*Task requirements:* Your reply is to be the lines below, exactly as written, with images omitted.

Stored data entries
***

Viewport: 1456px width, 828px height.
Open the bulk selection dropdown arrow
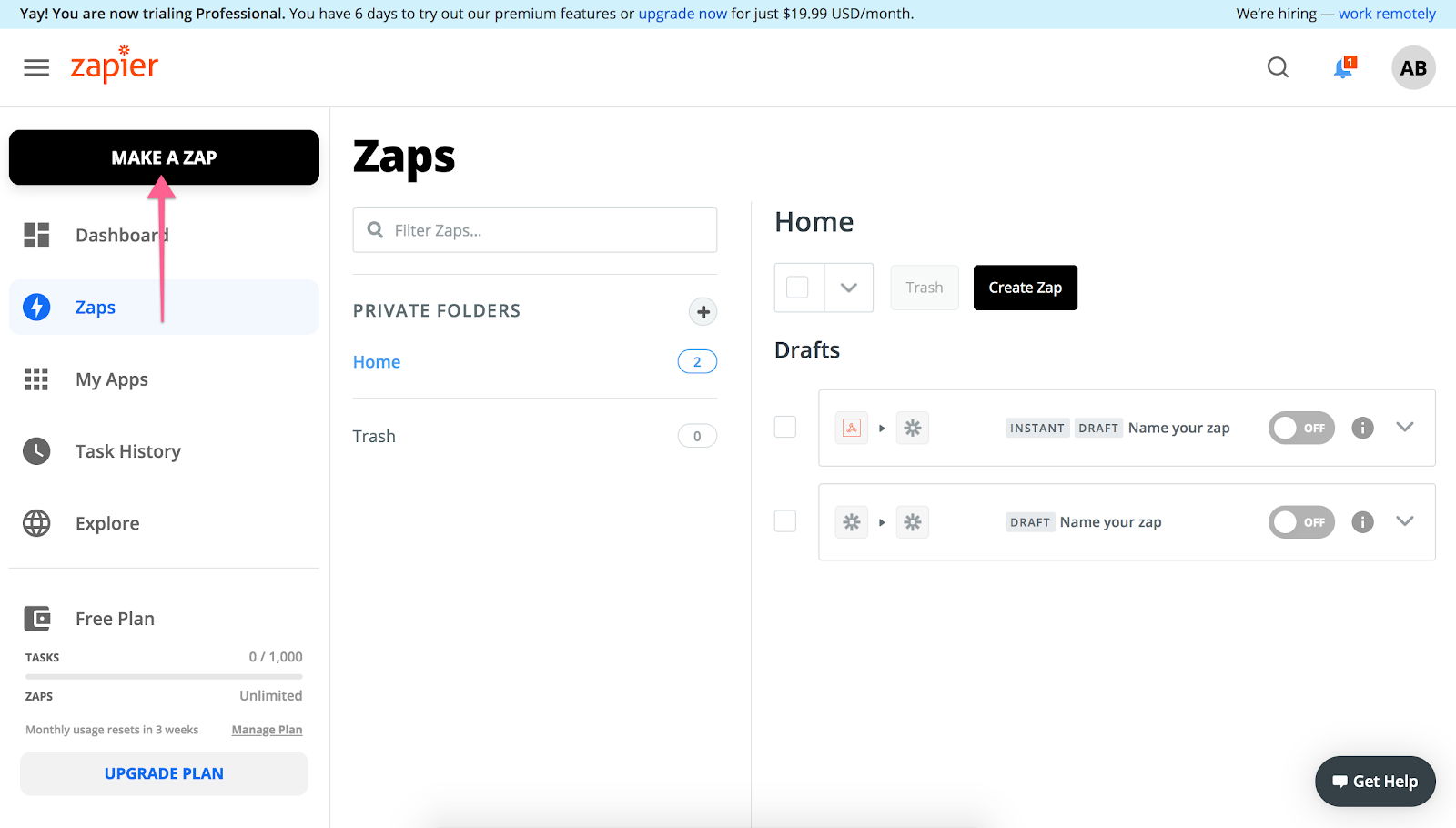coord(848,287)
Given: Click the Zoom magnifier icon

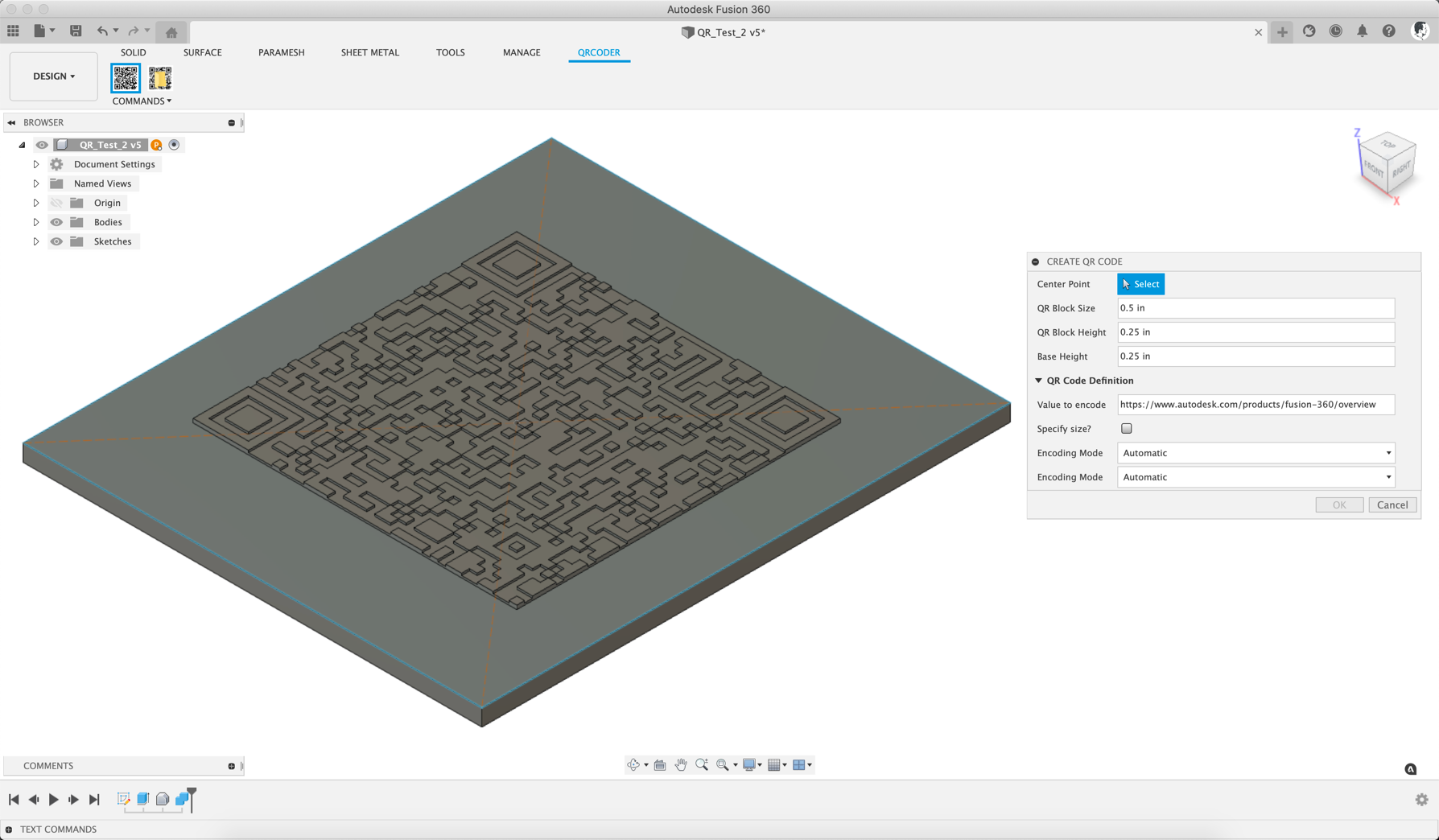Looking at the screenshot, I should click(702, 764).
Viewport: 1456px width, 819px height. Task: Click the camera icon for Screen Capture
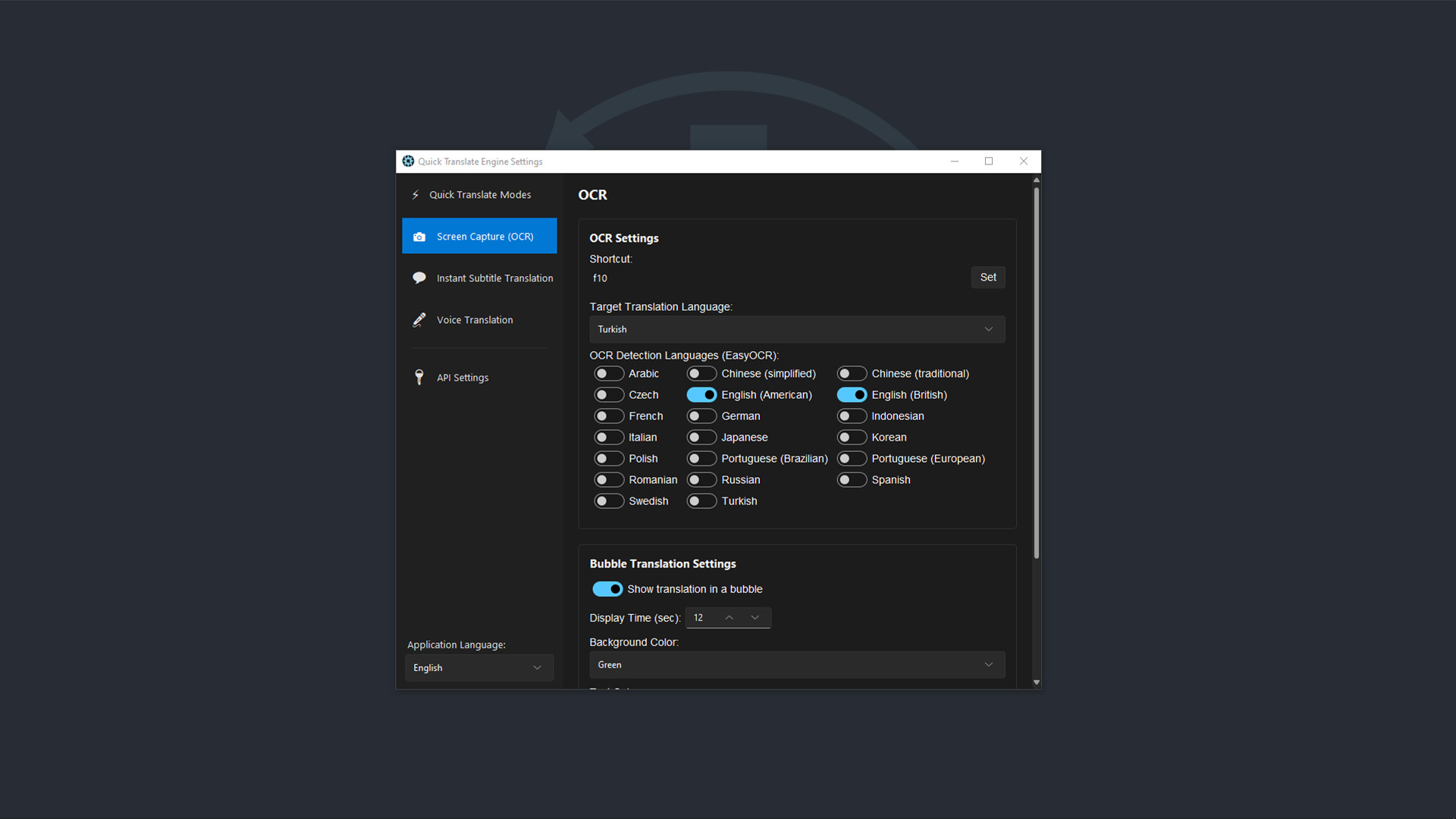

***

*Answer box:*
Viewport: 1456px width, 828px height.
Open the bulk selection dropdown arrow
coord(848,287)
Given: Click the Zoom magnifier icon

Looking at the screenshot, I should click(702, 764).
Viewport: 1456px width, 819px height. Task: Click the camera icon for Screen Capture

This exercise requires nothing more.